Job:
Among the items below, arrange as a numbered list the lines starting with the one containing "Image resolution: width=306" and going on through the one containing "tap(33, 1349)", both included, leaving out any blank lines.

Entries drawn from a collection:
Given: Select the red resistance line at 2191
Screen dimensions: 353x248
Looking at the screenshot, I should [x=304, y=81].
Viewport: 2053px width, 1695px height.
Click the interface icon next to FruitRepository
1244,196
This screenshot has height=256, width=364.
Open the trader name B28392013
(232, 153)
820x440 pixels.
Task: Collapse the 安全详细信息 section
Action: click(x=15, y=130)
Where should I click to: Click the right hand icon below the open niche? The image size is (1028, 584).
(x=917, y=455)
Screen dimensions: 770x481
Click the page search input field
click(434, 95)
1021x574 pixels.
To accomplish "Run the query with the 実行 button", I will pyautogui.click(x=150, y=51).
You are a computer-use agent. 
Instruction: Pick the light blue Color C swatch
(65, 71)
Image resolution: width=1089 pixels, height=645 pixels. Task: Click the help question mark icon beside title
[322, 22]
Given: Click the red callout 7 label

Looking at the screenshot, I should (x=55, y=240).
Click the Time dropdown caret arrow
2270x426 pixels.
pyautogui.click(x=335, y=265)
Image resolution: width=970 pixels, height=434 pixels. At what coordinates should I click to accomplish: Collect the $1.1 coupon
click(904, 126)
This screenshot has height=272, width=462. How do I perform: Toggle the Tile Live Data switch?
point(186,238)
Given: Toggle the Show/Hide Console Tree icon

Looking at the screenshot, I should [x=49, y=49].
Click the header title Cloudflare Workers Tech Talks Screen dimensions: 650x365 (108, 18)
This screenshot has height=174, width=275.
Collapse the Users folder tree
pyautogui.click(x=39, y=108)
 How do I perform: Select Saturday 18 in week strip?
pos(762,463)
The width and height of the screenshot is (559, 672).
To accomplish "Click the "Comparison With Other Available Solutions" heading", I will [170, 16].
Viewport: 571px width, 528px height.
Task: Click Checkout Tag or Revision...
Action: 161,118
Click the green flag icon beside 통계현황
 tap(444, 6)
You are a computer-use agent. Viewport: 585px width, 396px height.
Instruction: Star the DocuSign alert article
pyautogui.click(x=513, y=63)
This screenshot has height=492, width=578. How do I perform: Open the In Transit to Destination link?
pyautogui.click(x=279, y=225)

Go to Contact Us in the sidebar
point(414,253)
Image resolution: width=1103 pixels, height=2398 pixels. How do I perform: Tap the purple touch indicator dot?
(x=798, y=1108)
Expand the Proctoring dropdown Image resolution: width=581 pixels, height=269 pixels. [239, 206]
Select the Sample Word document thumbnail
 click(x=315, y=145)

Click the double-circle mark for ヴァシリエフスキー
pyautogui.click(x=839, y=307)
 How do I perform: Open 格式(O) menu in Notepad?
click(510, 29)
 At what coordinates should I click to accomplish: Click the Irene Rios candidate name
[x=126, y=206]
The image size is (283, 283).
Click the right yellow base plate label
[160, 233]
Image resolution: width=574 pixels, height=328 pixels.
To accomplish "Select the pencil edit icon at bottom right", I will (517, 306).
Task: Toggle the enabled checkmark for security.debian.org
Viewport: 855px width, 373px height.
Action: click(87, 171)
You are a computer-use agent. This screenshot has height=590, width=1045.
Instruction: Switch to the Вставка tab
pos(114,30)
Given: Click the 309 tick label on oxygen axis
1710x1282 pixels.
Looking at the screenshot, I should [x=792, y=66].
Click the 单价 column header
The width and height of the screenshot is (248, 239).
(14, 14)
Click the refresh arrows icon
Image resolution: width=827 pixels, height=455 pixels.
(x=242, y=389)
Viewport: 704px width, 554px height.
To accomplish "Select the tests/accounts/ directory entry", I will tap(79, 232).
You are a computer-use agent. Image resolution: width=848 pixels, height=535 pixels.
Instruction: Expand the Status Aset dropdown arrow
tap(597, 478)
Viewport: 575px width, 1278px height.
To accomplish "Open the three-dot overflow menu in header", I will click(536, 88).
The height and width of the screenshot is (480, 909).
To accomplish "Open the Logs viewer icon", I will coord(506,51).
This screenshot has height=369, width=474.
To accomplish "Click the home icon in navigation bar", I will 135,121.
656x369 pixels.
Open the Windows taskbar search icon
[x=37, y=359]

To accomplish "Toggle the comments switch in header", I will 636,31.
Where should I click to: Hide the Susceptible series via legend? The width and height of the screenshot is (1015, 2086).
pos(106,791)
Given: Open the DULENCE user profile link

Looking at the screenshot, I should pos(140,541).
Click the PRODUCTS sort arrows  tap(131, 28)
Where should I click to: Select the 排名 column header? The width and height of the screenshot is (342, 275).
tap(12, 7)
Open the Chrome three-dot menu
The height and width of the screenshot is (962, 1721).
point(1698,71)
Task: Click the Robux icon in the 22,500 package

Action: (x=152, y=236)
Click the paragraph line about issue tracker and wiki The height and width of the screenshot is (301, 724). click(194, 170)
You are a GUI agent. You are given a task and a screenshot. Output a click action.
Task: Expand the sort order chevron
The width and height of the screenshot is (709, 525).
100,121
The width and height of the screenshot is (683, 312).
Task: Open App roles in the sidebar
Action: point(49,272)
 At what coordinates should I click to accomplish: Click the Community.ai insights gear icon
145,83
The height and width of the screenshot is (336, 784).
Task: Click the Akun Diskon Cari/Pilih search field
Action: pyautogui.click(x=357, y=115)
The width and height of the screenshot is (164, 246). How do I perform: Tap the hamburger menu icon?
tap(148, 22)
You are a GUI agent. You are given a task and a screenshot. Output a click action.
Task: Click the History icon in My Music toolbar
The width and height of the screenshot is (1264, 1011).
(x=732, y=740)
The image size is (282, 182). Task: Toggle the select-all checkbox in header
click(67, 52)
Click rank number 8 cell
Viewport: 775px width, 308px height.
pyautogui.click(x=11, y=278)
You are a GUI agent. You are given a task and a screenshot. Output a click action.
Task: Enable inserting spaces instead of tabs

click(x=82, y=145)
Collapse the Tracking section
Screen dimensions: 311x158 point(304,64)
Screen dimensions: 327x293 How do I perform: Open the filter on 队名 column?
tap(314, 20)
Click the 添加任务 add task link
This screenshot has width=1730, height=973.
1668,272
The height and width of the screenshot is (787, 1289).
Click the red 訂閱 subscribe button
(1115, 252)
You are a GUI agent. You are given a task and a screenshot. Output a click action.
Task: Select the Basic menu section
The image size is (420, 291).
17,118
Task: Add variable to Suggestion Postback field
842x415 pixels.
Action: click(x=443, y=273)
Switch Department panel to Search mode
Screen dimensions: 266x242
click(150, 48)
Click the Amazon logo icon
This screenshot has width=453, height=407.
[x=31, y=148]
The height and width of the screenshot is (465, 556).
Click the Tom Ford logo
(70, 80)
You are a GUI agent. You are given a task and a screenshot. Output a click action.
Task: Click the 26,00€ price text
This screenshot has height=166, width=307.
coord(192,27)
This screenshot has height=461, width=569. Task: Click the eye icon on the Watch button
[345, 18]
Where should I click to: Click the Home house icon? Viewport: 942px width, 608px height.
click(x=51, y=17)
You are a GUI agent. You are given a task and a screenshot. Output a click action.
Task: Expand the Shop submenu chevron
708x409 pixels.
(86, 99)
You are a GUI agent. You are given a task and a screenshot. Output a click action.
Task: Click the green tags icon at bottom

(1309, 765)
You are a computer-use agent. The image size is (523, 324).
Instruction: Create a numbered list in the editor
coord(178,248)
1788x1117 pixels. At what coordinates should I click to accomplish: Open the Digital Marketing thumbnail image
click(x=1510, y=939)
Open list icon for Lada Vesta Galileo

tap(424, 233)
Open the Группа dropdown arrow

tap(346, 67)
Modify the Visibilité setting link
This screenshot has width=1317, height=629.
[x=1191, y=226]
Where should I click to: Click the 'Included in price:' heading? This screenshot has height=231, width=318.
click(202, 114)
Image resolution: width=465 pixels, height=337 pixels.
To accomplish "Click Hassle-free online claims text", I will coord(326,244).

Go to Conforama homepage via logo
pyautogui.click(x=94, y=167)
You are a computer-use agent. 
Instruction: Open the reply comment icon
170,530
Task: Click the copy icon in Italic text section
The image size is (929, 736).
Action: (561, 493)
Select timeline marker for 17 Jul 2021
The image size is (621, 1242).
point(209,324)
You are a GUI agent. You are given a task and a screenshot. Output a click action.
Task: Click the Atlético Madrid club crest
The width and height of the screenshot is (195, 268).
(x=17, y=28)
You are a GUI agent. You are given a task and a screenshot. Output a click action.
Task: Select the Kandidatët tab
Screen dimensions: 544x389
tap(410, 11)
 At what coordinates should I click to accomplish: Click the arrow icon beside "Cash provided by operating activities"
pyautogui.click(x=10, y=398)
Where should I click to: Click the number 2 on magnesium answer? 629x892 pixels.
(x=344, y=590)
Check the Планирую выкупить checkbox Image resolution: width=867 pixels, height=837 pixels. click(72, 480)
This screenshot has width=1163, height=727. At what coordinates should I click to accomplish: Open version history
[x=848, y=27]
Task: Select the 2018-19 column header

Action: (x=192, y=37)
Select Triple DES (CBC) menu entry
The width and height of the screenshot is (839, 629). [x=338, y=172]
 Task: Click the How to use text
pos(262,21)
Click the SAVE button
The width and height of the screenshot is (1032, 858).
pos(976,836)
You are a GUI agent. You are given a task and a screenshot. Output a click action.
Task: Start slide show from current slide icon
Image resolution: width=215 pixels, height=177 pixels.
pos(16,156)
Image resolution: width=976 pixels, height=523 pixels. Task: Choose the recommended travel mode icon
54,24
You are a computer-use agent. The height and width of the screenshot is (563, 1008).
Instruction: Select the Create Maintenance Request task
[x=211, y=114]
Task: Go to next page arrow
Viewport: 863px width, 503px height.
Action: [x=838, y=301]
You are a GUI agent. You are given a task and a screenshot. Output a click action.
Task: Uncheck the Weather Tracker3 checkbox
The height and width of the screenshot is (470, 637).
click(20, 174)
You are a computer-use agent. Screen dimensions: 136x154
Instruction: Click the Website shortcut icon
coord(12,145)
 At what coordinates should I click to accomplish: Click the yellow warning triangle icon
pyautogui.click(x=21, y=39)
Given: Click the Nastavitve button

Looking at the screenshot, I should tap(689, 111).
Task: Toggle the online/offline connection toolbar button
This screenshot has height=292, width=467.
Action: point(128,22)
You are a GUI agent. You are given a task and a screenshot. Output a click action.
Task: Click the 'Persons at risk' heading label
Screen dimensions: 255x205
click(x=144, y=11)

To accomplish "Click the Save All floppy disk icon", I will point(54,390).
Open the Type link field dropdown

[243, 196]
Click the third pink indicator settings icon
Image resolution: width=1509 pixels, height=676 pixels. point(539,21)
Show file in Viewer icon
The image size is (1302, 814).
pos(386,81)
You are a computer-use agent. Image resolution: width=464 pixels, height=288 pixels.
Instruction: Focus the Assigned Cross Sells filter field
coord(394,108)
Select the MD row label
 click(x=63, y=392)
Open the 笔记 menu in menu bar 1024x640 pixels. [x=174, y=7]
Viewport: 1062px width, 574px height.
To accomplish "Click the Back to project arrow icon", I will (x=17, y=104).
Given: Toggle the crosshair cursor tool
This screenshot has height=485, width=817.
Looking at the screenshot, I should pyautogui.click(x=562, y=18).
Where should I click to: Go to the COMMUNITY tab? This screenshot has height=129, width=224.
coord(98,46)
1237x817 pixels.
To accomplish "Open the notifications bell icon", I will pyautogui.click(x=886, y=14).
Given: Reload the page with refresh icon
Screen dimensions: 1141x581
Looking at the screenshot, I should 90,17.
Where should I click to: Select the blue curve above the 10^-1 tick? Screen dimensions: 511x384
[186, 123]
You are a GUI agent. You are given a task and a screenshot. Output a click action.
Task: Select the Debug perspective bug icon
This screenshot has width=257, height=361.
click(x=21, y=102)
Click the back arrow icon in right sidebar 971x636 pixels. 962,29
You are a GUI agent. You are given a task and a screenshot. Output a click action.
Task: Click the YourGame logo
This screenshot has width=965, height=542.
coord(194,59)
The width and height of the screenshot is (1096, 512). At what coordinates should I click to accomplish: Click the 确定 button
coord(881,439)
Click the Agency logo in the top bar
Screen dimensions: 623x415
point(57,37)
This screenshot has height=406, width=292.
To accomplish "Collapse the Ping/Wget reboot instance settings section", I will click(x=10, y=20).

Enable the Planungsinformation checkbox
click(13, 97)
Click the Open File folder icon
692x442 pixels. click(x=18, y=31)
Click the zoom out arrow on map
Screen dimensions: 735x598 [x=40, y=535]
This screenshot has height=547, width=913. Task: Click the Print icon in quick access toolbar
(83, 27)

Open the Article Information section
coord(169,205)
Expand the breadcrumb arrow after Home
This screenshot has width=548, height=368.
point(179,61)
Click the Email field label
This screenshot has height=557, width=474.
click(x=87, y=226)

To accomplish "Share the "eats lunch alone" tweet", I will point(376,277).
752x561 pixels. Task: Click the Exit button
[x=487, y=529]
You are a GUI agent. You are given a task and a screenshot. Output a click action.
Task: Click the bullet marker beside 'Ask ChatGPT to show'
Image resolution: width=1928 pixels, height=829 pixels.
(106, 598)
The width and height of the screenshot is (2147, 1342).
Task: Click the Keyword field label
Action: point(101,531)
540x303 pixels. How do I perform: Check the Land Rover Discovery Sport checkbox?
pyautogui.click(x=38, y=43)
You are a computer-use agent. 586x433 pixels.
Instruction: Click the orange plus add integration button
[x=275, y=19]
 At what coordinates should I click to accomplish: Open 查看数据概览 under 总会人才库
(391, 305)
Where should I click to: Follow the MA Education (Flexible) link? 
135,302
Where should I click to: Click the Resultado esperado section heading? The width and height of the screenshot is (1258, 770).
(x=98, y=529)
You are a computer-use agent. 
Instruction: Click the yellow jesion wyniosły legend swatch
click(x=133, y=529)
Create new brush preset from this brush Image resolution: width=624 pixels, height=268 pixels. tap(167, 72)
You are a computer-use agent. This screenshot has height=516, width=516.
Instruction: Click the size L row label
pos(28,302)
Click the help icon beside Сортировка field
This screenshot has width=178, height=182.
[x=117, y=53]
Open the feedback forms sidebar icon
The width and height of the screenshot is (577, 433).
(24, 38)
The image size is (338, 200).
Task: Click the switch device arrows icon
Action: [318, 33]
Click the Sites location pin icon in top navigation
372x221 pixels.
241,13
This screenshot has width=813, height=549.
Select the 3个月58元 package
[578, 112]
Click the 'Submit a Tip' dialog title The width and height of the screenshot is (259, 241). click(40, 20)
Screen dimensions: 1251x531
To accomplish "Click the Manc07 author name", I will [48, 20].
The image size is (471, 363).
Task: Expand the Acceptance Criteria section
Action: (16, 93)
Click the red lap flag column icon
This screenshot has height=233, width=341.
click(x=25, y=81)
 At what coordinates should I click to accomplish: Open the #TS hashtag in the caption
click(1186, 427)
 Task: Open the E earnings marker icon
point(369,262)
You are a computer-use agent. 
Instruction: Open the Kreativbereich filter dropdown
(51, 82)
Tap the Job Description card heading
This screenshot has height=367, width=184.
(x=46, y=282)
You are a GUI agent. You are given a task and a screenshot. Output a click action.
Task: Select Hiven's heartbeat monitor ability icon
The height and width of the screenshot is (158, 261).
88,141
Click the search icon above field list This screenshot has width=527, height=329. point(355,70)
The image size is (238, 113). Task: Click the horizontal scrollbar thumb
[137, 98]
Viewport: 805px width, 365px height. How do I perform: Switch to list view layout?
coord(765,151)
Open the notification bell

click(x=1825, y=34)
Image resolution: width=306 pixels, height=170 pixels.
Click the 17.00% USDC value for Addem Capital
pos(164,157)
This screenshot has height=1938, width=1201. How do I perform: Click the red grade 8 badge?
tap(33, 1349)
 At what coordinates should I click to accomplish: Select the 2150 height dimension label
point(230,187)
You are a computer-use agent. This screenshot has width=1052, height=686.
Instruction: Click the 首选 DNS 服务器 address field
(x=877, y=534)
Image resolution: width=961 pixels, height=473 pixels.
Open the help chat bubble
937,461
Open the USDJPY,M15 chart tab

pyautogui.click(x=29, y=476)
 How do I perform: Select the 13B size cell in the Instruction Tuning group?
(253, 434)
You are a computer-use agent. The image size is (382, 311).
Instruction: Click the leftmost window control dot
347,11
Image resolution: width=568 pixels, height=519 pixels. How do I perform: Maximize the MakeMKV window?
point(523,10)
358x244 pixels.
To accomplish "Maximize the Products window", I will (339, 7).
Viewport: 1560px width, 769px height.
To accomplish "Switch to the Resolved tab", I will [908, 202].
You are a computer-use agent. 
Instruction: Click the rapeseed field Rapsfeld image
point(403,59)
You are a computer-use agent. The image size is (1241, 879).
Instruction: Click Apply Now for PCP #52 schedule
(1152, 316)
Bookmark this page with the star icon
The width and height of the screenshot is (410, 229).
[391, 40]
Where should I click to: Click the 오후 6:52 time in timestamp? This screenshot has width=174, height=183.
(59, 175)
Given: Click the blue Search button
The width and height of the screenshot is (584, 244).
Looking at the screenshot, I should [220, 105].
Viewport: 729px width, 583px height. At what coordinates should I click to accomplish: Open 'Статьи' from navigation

Output:
1. Image resolution: width=306 pixels, height=170 pixels.
2. Click the 17.00% USDC value for Addem Capital
3. pos(164,157)
4. This screenshot has height=1938, width=1201. How do I perform: Click the red grade 8 badge?
5. tap(33, 1349)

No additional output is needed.